Последние слова она целила в Андрюшкину дверь. «Не просыпайся, — думал я, — Не выходи, друг».
— Забирай его, Алексей. В участке поговорим, — почти нежно сказал старый и подмигнул бабе, — работа такая у нас. Грязная.
— Знаю мальчики, знаю. Мой тоже воевал. Из ваших. Сочувствую. Как с такими-то дело иметь каждый день.
Когда молодой приблизился ко мне я попытался отползти подальше, но стена мешала. Наручники надевать не стал, но руку назад профессионально выкрутил, аж в глазах покраснело от вспышки боли и в таком виде потащил вниз по ступенькам. Точнее я сам пошел,спотыкаясь и подгибая колени, чтобы не упасть, а мент только подталкивал сзади.
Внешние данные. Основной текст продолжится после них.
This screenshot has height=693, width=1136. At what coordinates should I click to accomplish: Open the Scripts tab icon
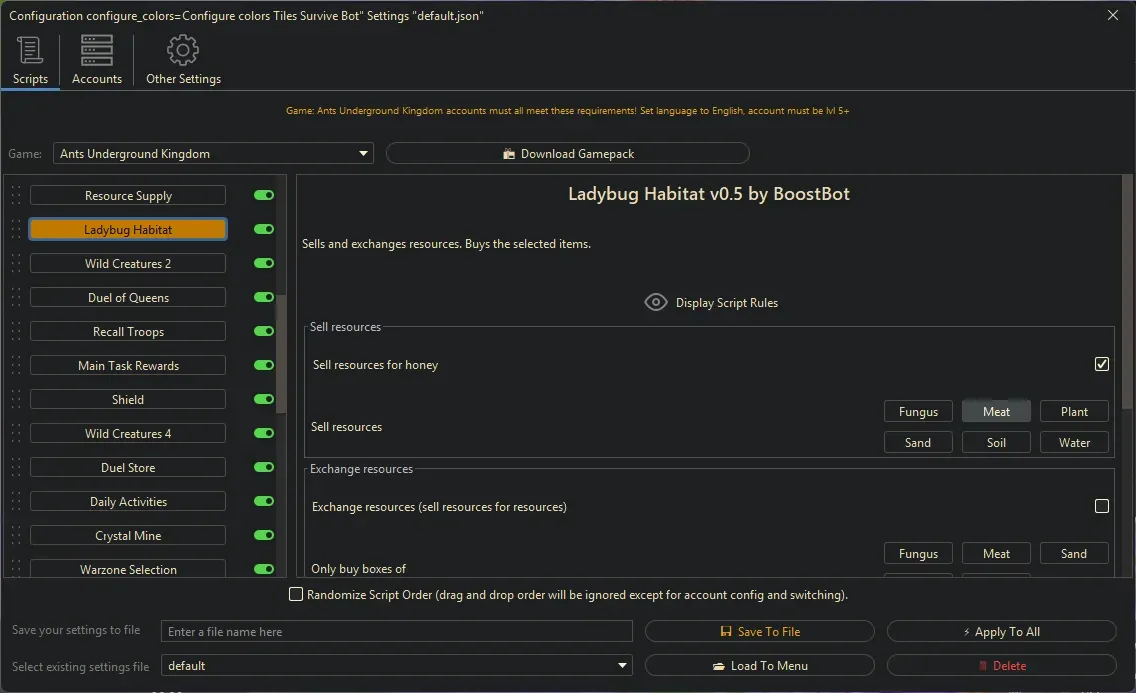(30, 51)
Так и шагали к выходу. На каждом этаже открывались двери и выглядывали любопытные соседи, пугались дети, отворачивались мужики и охали бабы, а я так и шел с вывернутыми за спину руками,стараясь не упасть,потому что сделаю хуже только себе.
Дверь Мишки на первом была уже запломбирована. На замке печать и бумажка прикреплена с буковками. Молодой чуть приостановился, рассматривая.
— Пусти, — сказал я скрипя зубами, — больно. Сил нет терпеть. Начальник…
— Здесь жил мой друг, — сказал молодой, — а сейчас его нет. Пропал. На работе ищут. Я ищу. А ты пьянь двери сотрудникам не открываешь, поговорить не хочешь. Ничего, мы тебя разговорим. Пошёл.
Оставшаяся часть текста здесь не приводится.